**TRY IT**. The answer is the line that contains "Given: Go to previous page arrow" followed by every later line of the entries below, each repeated exactly, and nothing else.
+ + +
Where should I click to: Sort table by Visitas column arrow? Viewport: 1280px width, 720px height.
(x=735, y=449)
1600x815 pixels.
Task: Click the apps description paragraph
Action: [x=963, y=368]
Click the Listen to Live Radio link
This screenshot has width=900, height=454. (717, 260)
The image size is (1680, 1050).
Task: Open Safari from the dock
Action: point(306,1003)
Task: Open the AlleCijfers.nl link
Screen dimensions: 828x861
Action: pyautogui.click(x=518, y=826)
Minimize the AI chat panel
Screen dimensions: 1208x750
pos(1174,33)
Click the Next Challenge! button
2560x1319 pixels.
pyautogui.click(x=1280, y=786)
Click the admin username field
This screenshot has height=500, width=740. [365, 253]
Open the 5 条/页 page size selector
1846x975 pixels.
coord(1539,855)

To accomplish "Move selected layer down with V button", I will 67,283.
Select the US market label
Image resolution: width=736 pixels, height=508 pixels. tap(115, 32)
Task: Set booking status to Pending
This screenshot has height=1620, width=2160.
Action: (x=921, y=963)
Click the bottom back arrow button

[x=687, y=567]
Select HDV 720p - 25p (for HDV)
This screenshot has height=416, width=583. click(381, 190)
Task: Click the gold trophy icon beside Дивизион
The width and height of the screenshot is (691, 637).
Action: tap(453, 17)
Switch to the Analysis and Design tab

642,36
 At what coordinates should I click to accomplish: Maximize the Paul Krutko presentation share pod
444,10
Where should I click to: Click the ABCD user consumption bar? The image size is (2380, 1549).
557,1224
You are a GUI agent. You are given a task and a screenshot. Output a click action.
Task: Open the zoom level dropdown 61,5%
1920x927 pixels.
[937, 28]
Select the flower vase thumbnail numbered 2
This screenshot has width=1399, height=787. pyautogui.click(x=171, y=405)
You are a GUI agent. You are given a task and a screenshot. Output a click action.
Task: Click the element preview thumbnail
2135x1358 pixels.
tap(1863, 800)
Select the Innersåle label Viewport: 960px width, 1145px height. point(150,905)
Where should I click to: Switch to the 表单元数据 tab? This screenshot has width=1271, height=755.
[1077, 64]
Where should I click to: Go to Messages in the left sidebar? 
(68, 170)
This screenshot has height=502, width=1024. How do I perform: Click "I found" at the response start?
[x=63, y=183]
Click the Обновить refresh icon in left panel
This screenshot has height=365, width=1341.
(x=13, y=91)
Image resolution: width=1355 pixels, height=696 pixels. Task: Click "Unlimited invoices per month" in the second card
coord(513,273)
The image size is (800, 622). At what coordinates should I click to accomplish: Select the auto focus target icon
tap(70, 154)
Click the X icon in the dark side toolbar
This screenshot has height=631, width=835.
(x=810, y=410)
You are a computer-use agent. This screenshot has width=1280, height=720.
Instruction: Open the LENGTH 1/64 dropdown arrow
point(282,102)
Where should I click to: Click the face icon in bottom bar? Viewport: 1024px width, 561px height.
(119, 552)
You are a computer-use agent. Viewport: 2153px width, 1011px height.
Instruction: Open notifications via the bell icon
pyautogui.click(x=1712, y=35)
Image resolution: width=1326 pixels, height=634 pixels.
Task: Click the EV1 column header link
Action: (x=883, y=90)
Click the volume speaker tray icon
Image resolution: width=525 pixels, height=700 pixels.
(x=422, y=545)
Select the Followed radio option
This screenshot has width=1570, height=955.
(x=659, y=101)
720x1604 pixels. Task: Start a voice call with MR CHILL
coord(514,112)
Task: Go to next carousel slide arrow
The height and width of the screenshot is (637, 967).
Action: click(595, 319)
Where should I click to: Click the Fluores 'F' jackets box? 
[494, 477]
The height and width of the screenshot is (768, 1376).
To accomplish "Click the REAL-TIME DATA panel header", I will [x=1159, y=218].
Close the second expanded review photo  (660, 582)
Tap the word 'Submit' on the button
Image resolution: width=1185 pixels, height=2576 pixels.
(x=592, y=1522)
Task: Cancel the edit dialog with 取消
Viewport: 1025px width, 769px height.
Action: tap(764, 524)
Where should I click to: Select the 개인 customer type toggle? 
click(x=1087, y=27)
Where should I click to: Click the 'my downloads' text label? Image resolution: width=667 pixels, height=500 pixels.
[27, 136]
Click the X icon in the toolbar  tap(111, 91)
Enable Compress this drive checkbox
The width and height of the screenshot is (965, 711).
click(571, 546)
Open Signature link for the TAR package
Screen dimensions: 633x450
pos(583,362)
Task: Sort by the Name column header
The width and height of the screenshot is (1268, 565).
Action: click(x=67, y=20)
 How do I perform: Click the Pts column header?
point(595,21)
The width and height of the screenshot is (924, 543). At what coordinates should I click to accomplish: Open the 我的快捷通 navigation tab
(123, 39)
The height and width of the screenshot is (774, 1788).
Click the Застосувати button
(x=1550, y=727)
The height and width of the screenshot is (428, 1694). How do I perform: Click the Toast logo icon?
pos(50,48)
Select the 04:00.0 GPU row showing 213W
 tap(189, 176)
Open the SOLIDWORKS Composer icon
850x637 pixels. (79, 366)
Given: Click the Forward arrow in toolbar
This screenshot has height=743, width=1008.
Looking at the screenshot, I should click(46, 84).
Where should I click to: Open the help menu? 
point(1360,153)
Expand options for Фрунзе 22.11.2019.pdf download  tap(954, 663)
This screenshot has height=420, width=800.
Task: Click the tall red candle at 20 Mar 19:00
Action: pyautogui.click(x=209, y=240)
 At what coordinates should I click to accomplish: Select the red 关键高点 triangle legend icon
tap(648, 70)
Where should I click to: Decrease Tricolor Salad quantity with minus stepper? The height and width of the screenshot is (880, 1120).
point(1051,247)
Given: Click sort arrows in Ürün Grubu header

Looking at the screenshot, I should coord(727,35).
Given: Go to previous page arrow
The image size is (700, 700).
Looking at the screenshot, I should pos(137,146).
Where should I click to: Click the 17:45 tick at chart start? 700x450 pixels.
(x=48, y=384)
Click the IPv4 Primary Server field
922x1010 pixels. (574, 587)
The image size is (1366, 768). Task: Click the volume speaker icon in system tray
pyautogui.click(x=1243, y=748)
+ + +
**RESULT OF THE TASK**.
Given: Go to previous page arrow
The image size is (700, 700).
Looking at the screenshot, I should pos(137,146).
Where should I click to: Click the 17:45 tick at chart start? 700x450 pixels.
(x=48, y=384)
Click the IPv4 Primary Server field
922x1010 pixels. (574, 587)
The image size is (1366, 768). Task: Click the volume speaker icon in system tray
pyautogui.click(x=1243, y=748)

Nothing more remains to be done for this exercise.